TASK TO CARRY OUT: Here are some records. Repeat them all exactly.

•••

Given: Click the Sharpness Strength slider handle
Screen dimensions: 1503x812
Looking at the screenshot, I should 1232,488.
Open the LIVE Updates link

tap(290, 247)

•••

TASK RESPONSE:
Given: Click the Sharpness Strength slider handle
Screen dimensions: 1503x812
Looking at the screenshot, I should 1232,488.
Open the LIVE Updates link

tap(290, 247)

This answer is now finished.